◆ **ABOUT THIS EXERCISE**
The response must consist of the lines below from the one with "Where should I click to: Click the Test" through the one with "You are a computer-use agent. Image", exactly as they appear and with both ends kept.

▬▬▬▬▬▬

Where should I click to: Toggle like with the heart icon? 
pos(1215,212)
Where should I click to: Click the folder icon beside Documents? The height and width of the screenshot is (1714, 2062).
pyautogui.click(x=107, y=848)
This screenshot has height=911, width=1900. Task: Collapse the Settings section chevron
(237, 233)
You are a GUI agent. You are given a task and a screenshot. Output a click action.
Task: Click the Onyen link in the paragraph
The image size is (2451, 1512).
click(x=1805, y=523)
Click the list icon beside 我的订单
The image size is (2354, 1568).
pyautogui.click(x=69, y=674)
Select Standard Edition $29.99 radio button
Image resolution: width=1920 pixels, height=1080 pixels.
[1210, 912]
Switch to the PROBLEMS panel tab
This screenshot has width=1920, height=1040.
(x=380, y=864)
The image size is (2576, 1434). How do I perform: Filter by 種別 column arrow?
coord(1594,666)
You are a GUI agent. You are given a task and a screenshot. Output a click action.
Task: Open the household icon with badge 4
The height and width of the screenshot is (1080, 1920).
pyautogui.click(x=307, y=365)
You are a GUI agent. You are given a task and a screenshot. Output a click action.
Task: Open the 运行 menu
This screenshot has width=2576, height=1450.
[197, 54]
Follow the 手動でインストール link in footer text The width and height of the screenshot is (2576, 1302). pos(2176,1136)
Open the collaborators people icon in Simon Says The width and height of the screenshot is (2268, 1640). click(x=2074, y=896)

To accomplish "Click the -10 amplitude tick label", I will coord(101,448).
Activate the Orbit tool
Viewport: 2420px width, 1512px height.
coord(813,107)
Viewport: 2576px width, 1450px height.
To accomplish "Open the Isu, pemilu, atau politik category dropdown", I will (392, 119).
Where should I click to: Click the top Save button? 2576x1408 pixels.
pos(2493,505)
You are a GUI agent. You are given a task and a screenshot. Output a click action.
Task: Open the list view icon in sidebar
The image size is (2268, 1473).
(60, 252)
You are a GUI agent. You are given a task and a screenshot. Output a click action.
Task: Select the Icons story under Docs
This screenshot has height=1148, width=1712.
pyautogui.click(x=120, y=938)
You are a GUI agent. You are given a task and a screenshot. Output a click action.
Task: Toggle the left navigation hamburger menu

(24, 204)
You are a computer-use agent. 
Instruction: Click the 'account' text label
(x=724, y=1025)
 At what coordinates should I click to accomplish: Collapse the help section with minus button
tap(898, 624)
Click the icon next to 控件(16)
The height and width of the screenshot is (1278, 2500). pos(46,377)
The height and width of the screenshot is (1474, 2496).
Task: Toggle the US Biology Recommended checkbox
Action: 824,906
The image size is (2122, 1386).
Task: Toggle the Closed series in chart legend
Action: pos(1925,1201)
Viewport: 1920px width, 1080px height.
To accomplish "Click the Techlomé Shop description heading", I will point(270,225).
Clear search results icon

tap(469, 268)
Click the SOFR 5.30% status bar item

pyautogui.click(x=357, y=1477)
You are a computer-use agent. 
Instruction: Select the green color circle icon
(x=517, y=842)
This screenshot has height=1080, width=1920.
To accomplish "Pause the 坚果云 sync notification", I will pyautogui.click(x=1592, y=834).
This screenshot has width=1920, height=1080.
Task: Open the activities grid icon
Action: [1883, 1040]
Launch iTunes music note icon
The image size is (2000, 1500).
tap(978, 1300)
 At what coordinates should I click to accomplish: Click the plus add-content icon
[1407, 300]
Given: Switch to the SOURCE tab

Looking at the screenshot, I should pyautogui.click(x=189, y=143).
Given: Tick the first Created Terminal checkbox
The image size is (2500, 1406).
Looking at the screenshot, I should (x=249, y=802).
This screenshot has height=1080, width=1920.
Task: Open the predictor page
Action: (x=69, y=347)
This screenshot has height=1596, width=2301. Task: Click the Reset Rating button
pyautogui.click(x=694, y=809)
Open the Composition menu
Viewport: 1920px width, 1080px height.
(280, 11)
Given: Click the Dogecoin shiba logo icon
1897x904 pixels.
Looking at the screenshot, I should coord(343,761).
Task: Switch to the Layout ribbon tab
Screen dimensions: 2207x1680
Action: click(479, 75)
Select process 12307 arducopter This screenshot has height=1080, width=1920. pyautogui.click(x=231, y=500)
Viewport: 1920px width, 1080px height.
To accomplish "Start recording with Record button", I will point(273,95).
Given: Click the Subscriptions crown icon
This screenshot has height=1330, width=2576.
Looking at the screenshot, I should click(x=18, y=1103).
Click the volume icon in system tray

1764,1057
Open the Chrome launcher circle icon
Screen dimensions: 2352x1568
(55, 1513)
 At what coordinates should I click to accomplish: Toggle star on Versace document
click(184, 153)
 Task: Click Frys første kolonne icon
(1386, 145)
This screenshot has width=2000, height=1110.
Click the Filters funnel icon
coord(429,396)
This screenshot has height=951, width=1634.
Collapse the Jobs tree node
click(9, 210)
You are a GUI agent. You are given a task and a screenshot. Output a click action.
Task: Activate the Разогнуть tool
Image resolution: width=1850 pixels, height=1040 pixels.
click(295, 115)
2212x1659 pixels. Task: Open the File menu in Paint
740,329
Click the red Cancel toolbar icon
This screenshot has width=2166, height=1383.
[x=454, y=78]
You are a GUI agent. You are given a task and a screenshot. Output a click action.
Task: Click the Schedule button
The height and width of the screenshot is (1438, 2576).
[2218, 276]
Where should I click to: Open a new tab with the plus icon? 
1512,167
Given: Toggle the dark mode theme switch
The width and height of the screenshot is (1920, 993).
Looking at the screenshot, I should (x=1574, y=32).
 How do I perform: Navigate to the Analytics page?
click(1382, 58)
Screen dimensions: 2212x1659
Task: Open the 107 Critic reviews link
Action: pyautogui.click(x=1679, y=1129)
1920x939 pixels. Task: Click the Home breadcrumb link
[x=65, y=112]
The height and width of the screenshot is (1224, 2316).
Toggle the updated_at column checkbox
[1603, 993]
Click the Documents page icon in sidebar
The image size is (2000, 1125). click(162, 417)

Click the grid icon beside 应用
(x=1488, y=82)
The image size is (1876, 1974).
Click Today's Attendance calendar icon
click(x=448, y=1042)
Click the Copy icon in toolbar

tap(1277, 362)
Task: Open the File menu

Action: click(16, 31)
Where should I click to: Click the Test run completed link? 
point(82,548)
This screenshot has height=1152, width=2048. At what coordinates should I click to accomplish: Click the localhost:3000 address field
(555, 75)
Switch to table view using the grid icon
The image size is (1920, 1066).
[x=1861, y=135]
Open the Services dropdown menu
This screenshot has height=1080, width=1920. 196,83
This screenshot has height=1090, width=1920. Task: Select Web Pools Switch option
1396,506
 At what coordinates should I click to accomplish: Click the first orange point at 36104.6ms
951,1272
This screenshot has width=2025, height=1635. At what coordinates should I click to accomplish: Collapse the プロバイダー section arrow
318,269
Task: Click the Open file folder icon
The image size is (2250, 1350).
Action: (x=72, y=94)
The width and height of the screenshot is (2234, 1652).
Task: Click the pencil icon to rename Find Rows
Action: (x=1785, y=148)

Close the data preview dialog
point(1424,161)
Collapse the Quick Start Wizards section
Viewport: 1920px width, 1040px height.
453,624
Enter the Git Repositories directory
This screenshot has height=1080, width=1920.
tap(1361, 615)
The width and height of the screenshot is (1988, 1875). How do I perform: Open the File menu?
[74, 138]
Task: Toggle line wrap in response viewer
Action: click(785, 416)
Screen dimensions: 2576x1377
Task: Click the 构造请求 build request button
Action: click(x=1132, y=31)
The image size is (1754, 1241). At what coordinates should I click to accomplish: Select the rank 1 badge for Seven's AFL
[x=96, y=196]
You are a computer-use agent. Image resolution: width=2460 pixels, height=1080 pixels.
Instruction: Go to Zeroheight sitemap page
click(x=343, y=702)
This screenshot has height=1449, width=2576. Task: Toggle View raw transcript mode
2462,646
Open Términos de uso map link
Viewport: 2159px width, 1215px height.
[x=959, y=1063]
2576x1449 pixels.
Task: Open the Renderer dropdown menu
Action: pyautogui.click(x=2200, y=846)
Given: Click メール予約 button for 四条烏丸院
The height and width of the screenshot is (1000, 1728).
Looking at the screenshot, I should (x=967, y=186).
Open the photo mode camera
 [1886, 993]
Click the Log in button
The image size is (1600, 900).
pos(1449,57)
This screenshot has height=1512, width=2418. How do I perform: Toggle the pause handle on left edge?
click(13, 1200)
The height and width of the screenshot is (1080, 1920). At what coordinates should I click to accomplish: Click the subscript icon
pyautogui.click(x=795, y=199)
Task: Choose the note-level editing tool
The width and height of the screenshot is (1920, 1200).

▬▬▬▬▬▬

◆ **WRITTEN REPLY**
Where should I click to: Click the Test run completed link? 
point(82,548)
This screenshot has height=1152, width=2048. At what coordinates should I click to accomplish: Click the localhost:3000 address field
(555, 75)
Switch to table view using the grid icon
The image size is (1920, 1066).
[x=1861, y=135]
Open the Services dropdown menu
This screenshot has height=1080, width=1920. 196,83
This screenshot has height=1090, width=1920. Task: Select Web Pools Switch option
1396,506
 At what coordinates should I click to accomplish: Click the first orange point at 36104.6ms
951,1272
This screenshot has width=2025, height=1635. At what coordinates should I click to accomplish: Collapse the プロバイダー section arrow
318,269
Task: Click the Open file folder icon
The image size is (2250, 1350).
Action: (x=72, y=94)
The width and height of the screenshot is (2234, 1652).
Task: Click the pencil icon to rename Find Rows
Action: (x=1785, y=148)

Close the data preview dialog
point(1424,161)
Collapse the Quick Start Wizards section
Viewport: 1920px width, 1040px height.
453,624
Enter the Git Repositories directory
This screenshot has height=1080, width=1920.
tap(1361, 615)
The width and height of the screenshot is (1988, 1875). How do I perform: Open the File menu?
[74, 138]
Task: Toggle line wrap in response viewer
Action: click(785, 416)
Screen dimensions: 2576x1377
Task: Click the 构造请求 build request button
Action: click(x=1132, y=31)
The image size is (1754, 1241). At what coordinates should I click to accomplish: Select the rank 1 badge for Seven's AFL
[x=96, y=196]
You are a computer-use agent. Image resolution: width=2460 pixels, height=1080 pixels.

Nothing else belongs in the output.